Apple making the same deal with multiple publishers is not "colluding" nor is it "price fixing".

 

Making a deal that lets publishers set their own price, is not "price fixing".  It is enabling a market where publishers can compete on price.

 

Amazon was price fixing and engaging in dumping by ignoring the publisher's prices and selling books for $9.99-- below market, and below what they were paying for them.  This is classic dumping. 

 

Apple and the agency model broke the near monopoly that Amazon had.  Apparently competing with a monopoly is against "anti-trust" laws these days.

 

Really, it's all political.  Amazon paid off someone and so Apple's in the cross hairs.   Occam's razor- that's the only thing that makes sense.

 

Cause there's no smoking gun here.  Not even a whif of anything improper in these opening slides. Nor has anything improper shown up in any of the previous reports on the issue. 

 

This case is really a trial of the Administration and the "department of justice".   Because, frankly, this case should not gone to court.  Apple busted a near natural monopoly by offering better terms. Offering better terms is what's known as "competing".  It's COMPETITIVE, not ANTI-COMPETITIVE.

 

That people actually think Apple might have done something wrong here shows how uneducated and gullible to propaganda people are these days.

post #53 of 72
Quote:
Originally Posted by malax View Post

How weird: on every single slide where the DoJ shows an example of eBooks being sold by Amazon, Amazon is losing money.  Every one.  If I were on the jury I would be completely dumbfounded by this point, especially if I owned any Amazon stock.  I'd be wondering why the publishers didn't just crank up the list prices for their eBooks.  If Amazon is going to pay me $12.50 for a book I price at $25 and turn around and sell it for $9.99, I might as well set the price to $30 or $300 and let 'zon keep selling it for 10 bucks.

Stored records:
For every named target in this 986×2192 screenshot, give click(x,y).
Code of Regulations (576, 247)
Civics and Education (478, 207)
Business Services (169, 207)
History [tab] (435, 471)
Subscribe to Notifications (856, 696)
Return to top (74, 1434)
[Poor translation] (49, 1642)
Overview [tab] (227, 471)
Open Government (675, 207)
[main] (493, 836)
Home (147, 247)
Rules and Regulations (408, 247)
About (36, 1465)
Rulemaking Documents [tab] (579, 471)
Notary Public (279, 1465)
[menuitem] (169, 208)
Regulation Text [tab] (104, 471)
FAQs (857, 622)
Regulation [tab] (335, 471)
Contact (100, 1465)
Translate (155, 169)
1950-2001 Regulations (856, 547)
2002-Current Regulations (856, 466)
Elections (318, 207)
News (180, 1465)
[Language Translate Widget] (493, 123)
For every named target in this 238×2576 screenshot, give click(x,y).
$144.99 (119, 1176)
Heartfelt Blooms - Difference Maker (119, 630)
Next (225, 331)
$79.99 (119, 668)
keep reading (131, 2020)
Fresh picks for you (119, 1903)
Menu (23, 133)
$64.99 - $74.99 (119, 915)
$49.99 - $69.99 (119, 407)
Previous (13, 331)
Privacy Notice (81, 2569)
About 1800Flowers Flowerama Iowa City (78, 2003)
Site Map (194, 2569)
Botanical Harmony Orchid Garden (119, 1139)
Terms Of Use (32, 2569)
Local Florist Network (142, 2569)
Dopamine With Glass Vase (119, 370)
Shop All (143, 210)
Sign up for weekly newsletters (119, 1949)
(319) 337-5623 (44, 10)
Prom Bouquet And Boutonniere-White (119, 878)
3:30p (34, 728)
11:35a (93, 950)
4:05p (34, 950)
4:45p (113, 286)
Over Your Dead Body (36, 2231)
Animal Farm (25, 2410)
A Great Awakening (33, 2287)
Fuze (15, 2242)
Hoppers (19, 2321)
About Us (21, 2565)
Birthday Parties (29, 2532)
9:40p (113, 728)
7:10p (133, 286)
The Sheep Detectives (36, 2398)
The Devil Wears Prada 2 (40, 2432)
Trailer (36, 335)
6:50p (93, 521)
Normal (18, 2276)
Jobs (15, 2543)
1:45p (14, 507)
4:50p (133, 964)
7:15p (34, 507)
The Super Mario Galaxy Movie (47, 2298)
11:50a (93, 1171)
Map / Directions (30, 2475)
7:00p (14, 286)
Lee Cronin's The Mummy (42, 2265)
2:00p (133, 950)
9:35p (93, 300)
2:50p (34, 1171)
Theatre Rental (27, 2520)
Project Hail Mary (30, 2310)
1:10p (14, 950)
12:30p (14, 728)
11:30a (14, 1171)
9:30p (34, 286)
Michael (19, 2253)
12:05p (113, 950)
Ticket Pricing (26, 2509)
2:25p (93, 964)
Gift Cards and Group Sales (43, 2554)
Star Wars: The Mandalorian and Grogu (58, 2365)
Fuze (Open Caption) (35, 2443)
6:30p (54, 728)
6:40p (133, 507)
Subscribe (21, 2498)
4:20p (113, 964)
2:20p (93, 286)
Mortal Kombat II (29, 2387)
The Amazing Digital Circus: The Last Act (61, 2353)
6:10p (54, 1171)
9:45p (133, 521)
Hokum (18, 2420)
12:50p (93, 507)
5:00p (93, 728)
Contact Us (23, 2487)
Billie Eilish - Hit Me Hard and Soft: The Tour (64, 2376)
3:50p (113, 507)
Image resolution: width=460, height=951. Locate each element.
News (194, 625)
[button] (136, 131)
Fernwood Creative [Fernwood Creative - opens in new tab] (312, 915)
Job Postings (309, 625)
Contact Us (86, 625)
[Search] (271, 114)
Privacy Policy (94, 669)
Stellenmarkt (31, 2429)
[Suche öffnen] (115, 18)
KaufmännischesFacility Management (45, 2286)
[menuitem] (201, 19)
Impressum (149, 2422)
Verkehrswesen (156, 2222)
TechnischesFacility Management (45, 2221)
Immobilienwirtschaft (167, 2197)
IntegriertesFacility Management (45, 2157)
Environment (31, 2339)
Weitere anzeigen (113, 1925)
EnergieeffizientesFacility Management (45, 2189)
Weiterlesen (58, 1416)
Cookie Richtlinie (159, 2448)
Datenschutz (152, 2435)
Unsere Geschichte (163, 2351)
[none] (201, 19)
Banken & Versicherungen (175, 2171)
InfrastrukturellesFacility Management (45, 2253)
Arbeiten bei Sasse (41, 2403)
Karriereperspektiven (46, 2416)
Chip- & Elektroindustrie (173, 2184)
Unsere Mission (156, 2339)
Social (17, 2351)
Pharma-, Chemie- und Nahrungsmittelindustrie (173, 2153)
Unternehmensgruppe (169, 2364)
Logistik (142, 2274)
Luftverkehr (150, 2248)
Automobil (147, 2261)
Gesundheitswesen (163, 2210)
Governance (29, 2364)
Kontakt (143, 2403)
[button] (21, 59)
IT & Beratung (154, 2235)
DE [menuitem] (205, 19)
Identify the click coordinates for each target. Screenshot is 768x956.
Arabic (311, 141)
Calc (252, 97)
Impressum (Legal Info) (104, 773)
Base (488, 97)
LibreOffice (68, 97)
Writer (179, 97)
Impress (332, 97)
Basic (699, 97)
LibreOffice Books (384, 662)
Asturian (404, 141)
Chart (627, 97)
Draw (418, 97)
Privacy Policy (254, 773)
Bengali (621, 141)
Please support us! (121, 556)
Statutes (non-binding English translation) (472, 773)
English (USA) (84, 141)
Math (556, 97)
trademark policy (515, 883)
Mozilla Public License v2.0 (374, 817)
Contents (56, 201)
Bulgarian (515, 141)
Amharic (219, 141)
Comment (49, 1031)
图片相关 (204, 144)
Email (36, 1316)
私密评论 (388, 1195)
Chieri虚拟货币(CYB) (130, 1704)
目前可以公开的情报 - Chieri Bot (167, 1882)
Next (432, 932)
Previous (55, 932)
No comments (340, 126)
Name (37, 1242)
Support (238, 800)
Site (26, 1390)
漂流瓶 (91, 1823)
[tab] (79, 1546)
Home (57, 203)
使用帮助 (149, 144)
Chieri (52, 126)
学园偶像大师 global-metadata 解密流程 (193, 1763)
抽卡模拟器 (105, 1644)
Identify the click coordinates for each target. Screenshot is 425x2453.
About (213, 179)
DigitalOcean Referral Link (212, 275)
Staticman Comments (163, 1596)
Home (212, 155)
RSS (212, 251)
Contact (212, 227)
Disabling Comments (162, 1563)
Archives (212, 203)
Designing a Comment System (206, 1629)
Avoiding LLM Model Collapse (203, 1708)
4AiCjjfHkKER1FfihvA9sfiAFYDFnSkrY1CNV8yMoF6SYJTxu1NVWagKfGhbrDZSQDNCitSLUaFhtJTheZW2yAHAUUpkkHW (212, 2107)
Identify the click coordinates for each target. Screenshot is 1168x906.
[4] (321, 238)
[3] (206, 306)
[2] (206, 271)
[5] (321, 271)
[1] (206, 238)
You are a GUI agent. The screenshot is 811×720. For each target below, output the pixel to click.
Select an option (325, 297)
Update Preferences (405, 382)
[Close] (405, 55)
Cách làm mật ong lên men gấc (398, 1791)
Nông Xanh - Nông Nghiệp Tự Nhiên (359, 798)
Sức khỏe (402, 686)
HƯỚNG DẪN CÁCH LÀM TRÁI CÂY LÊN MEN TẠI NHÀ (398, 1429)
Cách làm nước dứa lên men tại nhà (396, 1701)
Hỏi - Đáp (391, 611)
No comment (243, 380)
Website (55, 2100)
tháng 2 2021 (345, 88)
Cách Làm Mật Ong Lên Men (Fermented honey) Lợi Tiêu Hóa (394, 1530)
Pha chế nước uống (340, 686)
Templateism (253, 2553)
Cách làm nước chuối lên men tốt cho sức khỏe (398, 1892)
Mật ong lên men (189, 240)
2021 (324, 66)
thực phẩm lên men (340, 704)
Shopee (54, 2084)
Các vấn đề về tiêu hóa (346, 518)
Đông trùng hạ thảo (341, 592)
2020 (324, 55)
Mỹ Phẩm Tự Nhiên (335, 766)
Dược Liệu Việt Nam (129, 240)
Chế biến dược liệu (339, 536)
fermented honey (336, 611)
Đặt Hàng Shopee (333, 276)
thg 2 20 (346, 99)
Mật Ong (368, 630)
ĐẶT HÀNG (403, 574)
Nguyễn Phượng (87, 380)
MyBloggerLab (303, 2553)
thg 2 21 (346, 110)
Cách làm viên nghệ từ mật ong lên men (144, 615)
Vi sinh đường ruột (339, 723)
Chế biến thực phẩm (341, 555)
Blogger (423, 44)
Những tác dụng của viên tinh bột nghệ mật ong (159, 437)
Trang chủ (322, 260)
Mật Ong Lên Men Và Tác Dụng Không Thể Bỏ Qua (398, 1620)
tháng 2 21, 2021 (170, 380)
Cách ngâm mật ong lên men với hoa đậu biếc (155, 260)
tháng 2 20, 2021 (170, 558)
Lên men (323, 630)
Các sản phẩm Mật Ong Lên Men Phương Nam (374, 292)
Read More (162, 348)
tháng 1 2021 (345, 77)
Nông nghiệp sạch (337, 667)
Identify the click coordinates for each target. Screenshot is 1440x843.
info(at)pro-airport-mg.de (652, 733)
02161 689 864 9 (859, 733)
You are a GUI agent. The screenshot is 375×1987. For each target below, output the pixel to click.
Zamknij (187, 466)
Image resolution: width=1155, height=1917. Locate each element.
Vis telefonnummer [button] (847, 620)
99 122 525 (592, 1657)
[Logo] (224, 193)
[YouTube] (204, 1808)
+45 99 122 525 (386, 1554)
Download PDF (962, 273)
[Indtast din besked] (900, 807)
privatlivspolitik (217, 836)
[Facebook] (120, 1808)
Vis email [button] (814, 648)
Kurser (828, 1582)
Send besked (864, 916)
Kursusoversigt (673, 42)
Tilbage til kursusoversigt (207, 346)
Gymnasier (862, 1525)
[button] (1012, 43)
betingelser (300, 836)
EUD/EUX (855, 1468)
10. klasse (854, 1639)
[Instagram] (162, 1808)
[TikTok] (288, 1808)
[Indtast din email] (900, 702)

### Tasks to carry out
a) According to the post on the Apple ebook case, what price did Amazon sell books for?
b) Repeat the post on the Apple ebook case from "Apple and the" to "COMPETITIVE, not ANTI-COMPETITIVE.".

### Solutions per task
a) $9.99

b)
Apple and the agency model broke the near monopoly that Amazon had.  Apparently competing with a monopoly is against "anti-trust" laws these days.

 

Really, it's all political.  Amazon paid off someone and so Apple's in the cross hairs.   Occam's razor- that's the only thing that makes sense.

 

Cause there's no smoking gun here.  Not even a whif of anything improper in these opening slides. Nor has anything improper shown up in any of the previous reports on the issue. 

 

This case is really a trial of the Administration and the "department of justice".   Because, frankly, this case should not gone to court.  Apple busted a near natural monopoly by offering better terms. Offering better terms is what's known as "competing".  It's COMPETITIVE, not ANTI-COMPETITIVE.